損益構造を
品種ごとに抜きだすには?

 一つの商品だけを売り上げているなら簡単ですが、ふつうはいくつかの品種をまとめたものが損益計算書(PL)に反映されるので、損益構造を品種ごとに抜きだすのは大変かもしれません。

 たとえば、あるメーカーが3種類の製品を製造販売していて、それぞれの製品に対応する工場と営業所が三つずつと、それらを統括する本社があったとします。

 この会社のPLの各科目は、次のような構成になります。

(1)売上高…三つの営業所で売り上げた3品種の売上高の合計額。
(2)売上原価…三つの工場で製造した3品種の製造原価(原材料費、労務費、製造経費)の合計額のうち売り上げた分。
(3)販管費…本社のすべての部署と三つの営業所で販売・管理に使った経費の合計額。

 この全体のPLを見ただけでは、3品種のどの製品が儲かっているのかがわかりません。そこで、品種別に分けたPLを作る必要が出てきます。そのためには「販管費」の中味を三つの品種に分けなくてはいけません。

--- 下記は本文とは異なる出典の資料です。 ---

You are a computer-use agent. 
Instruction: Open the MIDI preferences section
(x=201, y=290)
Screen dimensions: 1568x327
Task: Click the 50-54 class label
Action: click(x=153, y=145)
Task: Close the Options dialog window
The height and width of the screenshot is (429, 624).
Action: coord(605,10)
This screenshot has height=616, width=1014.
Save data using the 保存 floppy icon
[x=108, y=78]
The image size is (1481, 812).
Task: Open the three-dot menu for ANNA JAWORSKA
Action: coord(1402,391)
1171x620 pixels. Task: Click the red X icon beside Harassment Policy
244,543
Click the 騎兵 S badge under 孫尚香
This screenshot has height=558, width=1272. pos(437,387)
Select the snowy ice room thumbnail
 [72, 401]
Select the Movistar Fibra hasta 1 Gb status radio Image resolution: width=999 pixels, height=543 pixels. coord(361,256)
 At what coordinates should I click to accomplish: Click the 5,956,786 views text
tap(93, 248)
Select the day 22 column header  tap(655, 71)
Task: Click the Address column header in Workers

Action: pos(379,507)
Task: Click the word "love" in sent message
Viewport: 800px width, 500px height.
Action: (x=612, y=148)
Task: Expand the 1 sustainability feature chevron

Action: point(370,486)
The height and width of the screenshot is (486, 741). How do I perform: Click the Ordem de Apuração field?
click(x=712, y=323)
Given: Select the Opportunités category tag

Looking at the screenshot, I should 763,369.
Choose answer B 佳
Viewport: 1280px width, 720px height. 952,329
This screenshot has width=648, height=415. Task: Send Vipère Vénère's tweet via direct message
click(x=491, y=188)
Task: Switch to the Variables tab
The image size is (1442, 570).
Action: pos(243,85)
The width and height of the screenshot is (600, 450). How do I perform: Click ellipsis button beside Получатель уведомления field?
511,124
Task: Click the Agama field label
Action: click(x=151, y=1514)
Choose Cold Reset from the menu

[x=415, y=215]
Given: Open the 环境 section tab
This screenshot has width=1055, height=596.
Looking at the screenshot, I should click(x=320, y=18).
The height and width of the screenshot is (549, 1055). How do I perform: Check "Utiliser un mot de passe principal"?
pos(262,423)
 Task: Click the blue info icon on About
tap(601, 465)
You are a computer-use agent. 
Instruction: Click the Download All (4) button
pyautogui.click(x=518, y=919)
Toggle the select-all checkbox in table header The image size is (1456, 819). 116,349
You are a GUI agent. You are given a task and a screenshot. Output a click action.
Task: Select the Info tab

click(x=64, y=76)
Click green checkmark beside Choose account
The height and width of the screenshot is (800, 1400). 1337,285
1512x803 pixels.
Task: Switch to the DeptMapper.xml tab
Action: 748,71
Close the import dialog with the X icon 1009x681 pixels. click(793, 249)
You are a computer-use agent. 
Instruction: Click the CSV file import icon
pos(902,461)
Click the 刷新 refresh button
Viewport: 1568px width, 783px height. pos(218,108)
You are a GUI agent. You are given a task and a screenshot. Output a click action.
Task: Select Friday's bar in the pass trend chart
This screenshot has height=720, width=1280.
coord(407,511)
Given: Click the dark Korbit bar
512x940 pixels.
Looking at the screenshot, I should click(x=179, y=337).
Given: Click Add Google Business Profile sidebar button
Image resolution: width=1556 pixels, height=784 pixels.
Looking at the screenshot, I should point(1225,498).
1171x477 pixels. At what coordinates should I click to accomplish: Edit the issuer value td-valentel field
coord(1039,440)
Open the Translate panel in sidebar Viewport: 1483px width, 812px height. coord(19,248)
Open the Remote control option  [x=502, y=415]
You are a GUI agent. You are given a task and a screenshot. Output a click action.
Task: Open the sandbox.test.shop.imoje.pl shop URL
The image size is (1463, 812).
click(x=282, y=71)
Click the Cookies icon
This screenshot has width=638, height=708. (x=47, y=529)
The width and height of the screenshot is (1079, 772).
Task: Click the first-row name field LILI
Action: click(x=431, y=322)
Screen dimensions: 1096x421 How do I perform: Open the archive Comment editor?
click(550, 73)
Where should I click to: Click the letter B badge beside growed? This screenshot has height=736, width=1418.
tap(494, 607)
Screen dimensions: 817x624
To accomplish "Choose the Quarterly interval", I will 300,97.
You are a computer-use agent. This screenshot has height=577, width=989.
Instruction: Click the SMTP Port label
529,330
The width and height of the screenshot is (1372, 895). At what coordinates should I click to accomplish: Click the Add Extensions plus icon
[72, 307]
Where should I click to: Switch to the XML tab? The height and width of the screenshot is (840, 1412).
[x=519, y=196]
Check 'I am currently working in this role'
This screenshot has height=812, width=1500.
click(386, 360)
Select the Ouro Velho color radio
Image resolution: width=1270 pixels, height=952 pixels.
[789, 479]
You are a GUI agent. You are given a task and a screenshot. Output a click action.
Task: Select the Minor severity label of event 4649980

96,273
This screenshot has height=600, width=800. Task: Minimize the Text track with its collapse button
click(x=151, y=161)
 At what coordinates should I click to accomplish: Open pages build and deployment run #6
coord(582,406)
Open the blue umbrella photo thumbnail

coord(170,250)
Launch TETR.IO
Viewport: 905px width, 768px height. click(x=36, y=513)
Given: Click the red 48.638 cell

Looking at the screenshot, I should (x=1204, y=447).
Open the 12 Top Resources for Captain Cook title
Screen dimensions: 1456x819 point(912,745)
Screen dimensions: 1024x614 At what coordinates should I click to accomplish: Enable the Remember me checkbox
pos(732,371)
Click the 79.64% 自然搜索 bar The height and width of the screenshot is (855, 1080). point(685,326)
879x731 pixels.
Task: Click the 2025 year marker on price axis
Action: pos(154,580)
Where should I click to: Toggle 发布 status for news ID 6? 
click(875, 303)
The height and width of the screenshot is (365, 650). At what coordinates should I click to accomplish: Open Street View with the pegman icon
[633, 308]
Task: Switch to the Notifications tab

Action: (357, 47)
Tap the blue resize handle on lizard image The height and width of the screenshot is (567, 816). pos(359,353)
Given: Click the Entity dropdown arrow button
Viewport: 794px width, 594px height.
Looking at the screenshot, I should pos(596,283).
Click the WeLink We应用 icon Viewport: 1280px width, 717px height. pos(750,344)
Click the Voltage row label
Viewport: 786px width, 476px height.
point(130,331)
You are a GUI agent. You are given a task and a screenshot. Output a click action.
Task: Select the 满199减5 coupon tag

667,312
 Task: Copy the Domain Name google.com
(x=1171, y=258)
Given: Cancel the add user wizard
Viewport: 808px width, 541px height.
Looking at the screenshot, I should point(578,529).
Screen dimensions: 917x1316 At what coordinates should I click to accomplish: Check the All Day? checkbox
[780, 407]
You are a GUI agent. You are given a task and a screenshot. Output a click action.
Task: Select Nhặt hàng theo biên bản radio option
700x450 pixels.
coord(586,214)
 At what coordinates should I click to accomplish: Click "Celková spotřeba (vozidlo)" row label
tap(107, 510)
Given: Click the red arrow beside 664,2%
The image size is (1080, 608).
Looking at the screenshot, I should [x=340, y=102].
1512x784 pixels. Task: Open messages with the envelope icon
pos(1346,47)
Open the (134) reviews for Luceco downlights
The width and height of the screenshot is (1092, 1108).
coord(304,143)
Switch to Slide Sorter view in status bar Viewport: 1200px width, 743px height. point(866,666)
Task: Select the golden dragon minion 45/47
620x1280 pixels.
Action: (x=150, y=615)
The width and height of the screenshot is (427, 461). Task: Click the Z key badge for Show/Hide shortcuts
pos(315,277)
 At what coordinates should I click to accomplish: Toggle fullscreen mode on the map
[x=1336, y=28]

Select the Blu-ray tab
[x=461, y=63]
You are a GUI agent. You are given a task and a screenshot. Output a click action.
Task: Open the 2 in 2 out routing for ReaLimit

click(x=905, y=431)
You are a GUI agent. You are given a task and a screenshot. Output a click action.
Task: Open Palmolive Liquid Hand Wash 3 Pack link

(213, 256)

 三つの営業所の経費は品種ごとに分かれているので「直接費」としてそのまま対応しますが、本社の経費は3品種のどれを作ったり販売するために使ったかを特定できない「共通費」と考えられるので、何らかの方法で品種別に割り振る必要があります。

 この共通費を割り振るときによく使われるのが、売上高の比率による分け方です。

 それぞれの売上高がA品種3億円、B品種1億円、C品種2億円で、本社の販管費が5000万円だったとすると、売上高の比率で割り振り、「本社の販管費はAに2500万円、Bに800万円、Cに1700万円かかった」と決めてしまうのです。

 少し難しい話になりましたが、直接費と共通費の考え方だけわかれば結構です。